The Canadian federal government and provincial statutes and regulations affect oil and natural gas exploration, development and production activities by imposing requirements regarding the generation, transportation, treatment, storage, disposal and cleanup of hazardous and non-hazardous wastes. With applicable approval, the individual provinces administer some or all of the provisions of such laws, sometimes in conjunction with their own, more stringent requirements. No assurances can be given the CEPA or applicable provincial or local governments will not adopt more stringent requirements for the handling of non-hazardous wastes or categorize some non-hazardous wastes as hazardous for future regulation. Legislation has been proposed from time to time in the Canadian Parliament to re-categorize certain oil and natural gas exploration, development and production wastes as “hazardous wastes.” Any such changes in the laws and regulations could have a material adverse effect on our capital expenditures and operating expenses.

 Other Regulations of the Oil and Natural Gas Industry

The oil and natural gas industry is extensively regulated by numerous Canadian federal, provincial, state and local authorities. Legislation affecting the oil and natural gas industry is under constant review for amendment or expansion, frequently increasing the regulatory burden. Also, numerous departments and agencies, both federal, provincial and state, are authorized by statute to issue rules and regulations that are binding on the oil and natural gas industry and its individual members, some of which carry substantial penalties for failure to comply. Although the regulatory burden on the oil and natural gas industry will increase our cost of doing business and, consequently, will affect our profitability, we believe that these burdens generally will not affect us any differently or to any greater or lesser extent than they affect other companies in the industry with similar types, quantities and locations of production.

The availability, terms and cost of transportation significantly affect sales of oil and natural gas. The inter-provincial transportation and sale for resale of oil and natural gas is subject to federal and provincial regulation, including regulation of the terms, conditions and rates for interstate transportation, storage and various other matters, primarily by the Canadian National Energy Board. Canadian regulations govern the price and terms for access to oil and natural gas pipeline transportation. Regulations covering inter-provincial oil and natural gas transmission in some circumstances may also affect the intra-provincial transportation of oil and natural gas.

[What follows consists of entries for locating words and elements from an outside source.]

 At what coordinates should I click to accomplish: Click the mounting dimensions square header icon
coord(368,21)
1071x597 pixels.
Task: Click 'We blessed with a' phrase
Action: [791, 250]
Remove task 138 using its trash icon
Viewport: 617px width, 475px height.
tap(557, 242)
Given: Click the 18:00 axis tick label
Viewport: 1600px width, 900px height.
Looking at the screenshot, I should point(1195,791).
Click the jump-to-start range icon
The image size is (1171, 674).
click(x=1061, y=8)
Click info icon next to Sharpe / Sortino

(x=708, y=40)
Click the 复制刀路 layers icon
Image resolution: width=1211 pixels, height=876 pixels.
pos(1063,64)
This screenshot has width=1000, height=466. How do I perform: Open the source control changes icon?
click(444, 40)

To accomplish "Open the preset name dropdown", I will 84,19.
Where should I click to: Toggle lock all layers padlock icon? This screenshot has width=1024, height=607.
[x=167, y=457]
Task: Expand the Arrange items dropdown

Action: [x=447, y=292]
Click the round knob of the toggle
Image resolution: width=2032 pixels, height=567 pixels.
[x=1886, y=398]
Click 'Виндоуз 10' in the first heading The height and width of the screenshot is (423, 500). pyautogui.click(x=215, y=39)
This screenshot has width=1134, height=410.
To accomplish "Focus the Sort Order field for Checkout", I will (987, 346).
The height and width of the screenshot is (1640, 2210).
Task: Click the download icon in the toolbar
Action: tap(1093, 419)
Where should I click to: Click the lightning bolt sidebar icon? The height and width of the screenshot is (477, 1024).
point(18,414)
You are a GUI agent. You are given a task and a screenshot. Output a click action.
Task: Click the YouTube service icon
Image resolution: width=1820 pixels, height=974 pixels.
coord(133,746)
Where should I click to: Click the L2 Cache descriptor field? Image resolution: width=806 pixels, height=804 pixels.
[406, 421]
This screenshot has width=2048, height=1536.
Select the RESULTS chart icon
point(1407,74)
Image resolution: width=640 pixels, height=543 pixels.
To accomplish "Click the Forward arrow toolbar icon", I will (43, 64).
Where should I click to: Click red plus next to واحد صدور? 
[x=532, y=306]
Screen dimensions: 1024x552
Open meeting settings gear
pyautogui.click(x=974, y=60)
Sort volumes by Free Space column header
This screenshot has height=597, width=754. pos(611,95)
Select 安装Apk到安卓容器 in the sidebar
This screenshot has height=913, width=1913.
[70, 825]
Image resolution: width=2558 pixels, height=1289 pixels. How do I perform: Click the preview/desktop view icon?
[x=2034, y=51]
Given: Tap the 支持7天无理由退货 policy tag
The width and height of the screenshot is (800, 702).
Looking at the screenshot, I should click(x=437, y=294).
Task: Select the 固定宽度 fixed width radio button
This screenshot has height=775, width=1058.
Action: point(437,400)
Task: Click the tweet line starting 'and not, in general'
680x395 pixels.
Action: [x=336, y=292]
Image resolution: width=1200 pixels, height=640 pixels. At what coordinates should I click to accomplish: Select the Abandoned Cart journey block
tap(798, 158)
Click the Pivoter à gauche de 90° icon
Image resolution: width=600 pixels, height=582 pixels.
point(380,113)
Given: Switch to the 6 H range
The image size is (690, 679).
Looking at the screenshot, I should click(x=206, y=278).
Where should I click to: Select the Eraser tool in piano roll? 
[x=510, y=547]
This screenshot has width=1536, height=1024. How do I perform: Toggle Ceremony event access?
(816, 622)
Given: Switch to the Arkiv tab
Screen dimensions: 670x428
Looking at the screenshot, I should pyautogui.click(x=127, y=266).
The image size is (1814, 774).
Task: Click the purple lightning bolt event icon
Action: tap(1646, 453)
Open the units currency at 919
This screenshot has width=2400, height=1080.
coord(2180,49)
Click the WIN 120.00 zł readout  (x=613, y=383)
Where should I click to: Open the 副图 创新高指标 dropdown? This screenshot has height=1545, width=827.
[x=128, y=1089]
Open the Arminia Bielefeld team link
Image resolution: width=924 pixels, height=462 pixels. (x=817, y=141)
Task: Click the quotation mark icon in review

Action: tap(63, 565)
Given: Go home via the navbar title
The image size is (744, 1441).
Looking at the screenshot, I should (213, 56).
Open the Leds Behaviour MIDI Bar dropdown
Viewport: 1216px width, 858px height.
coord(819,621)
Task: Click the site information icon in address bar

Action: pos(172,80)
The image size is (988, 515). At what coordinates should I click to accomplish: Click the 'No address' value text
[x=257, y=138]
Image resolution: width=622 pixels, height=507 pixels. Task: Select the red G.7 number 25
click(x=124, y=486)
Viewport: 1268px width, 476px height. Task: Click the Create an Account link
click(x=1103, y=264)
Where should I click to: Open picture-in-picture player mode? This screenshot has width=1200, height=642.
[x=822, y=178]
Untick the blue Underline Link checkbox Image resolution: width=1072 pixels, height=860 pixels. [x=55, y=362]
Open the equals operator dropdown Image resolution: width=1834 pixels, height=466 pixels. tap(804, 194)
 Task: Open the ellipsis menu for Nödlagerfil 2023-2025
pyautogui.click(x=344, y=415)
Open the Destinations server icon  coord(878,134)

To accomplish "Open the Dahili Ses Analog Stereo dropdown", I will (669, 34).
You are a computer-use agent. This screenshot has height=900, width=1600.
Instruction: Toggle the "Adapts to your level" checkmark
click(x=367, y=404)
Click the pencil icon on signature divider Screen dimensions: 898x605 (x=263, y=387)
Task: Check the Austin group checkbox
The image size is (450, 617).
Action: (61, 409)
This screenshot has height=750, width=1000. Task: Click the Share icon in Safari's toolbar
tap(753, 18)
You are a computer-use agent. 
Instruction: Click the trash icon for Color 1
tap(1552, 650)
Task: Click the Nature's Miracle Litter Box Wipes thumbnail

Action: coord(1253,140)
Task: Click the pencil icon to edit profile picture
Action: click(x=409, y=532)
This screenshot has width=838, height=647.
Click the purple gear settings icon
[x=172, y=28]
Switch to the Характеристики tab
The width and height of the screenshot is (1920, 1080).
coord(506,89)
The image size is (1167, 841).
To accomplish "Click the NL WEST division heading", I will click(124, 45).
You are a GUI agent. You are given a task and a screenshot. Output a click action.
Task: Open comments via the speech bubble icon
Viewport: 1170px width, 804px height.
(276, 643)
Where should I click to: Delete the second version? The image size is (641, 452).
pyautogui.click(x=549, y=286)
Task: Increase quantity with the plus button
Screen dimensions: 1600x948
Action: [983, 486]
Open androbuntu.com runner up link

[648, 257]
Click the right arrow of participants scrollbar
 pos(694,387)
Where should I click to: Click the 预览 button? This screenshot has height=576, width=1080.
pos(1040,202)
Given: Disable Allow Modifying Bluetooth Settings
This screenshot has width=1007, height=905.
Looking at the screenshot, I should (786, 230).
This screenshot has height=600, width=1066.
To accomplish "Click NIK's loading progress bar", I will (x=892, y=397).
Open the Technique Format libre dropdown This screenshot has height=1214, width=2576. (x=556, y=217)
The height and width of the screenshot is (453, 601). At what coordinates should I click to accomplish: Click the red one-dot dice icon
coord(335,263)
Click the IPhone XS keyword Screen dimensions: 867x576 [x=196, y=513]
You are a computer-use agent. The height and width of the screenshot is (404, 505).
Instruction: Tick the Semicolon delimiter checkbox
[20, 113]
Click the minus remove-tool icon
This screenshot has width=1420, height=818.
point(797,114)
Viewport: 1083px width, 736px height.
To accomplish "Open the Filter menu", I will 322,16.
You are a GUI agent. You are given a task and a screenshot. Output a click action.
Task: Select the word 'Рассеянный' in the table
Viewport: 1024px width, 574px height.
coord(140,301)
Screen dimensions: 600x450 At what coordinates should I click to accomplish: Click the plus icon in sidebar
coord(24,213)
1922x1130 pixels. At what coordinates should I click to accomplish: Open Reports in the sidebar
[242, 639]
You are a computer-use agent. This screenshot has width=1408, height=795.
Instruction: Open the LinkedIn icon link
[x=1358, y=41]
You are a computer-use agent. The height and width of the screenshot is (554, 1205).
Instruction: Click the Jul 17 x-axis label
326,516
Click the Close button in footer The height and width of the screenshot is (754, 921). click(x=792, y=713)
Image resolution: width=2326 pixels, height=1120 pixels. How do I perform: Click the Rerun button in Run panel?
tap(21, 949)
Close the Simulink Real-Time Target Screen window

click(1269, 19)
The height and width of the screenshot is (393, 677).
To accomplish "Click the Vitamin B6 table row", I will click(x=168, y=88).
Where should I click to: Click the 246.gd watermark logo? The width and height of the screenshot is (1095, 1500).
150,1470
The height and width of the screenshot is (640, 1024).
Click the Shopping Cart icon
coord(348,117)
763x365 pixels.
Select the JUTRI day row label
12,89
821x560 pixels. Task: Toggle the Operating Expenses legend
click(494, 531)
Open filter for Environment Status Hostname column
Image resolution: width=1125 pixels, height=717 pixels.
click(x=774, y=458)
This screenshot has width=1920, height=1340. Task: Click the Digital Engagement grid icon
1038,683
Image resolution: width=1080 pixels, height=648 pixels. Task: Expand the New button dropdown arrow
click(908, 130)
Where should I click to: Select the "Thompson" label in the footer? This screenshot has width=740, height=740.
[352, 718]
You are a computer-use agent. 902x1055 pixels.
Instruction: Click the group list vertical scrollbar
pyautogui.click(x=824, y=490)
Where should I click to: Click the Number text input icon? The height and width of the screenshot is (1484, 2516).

Although oil and natural gas prices are currently unregulated, the Canadian Parliament historically has been active in the area of oil and natural gas regulation. We cannot predict whether new legislation to regulate oil and natural gas might be proposed, what proposals, if any, might actually be enacted by the Canadian Parliament or the various provincial or state legislatures, and what effect, if any, the proposals might have on our operations. Sales of condensate, oil and natural gas liquids (“NGLs”) are not currently regulated and are made at market prices.

Employees

With the exception of Jeffrey Mallmes, our Chairman, President, and Treasurer and Andrew J. Kacic, our Secretary, we currently have no other employees. We have no employment agreements with any of our management. Mr. Mallmes, Mr. Kacic, Mr. Hinz, Mr. Ethington and Ms. Bing are devoting their full efforts and as much time as needed to move the Company forward. We anticipate hiring additional employees as business activity warrants. We intend to use independent consultants to assist in the development, construction and initial operations of the Stoughton Refinery.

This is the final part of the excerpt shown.